The exam usually includes around 200 multiple-choice questions. They evaluate your basic knowledge of physical therapy and interventions in relation to various systems of the human body, therapeutic devices, and techniques, evidence-based practices, professional obligations, and safety.
You are allowed to take the NPTE up to three times within one year.
#11. Get Licensed in Your State
It is necessary to get a license from the appropriate licensing authority in your state. In addition to approving the NPTE, there might also be additional requirements like:
- Being at least 18, 19, or 21 years of age (depending on the state)
- Having a Social Security number
- Passing a criminal background check, which may include fingerprinting
- Passing a jurisprudence exam that tests your knowledge of relevant state laws and regulations
Once you have received your practice license, you can officially call yourself a physical therapist. Remember that you may need to renew your license from time to time, which may require a small amount of continuing education before each renewal.
#12. Complete A Residency (Optional)
After obtaining a Doctor of Physical Therapy (Therapist) degree, you can apply for a residency clinic program to receive additional training and experience in specialty care areas.
These programs usually last one year. After this, you can specialize even more if you take a fellowship in an advanced clinical field.
However, Fellowships usually include longer and more intensive clinical supervision than residencies.
#13. Obtain Board Certification (Optional)
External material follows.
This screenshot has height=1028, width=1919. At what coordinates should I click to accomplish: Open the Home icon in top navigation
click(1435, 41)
After working in the field, physiotherapists can apply to become a Board Certified Specialist in one of the eight clinical specialty areas offered by the American Board of Physical Therapy Specialties.
In order to become board-certified, physical therapists must complete at least 2,000 hours of clinical work or an APTA-accredited residency program in the specialty area, and pass an exam.
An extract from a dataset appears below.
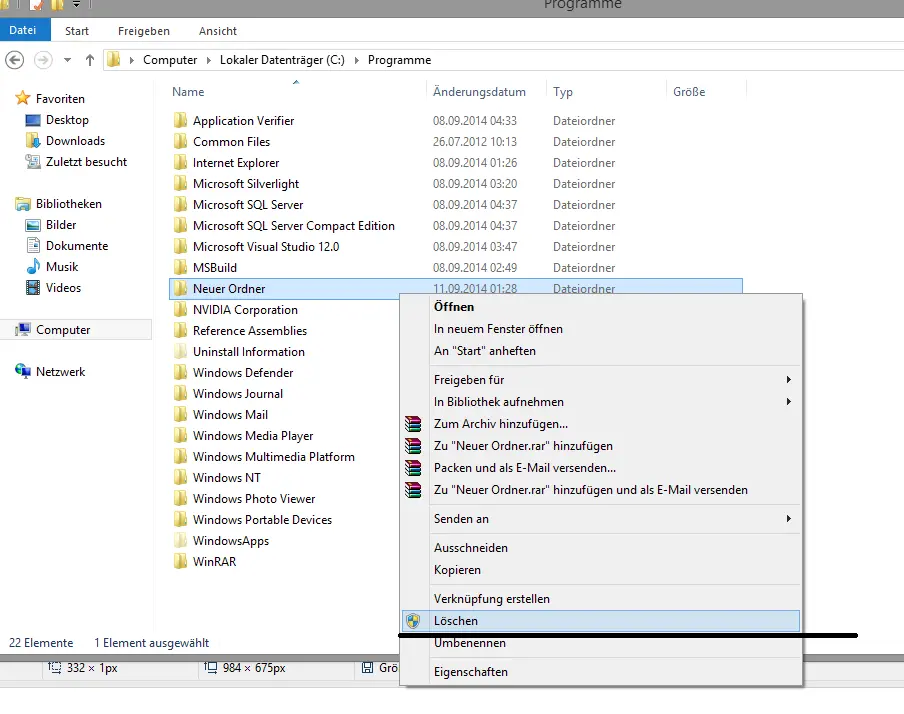Click the Back arrow navigation button

(x=15, y=60)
To be board-certified, physiotherapists must complete at least 2,000 clinical work hours or an APTA-approved residency program in the specialty area and pass an examination.
Furthermore, the nine (9) specialty areas that you can become board-certified in are:
- Women’s health
- Cardiovascular / pulmonary
- Clinical electrophysiology
In conclusion, what’s left is for you to seize the moment !!! We have shown you how to become a physical therapist.
And you’ve discovered that getting there can be a little different for everyone. So why not plan on how to get your physical therapist (therapy) degree (s).
If you are interested in becoming a PTA as part of your journey, be sure to check out some options for physical therapist assistant training.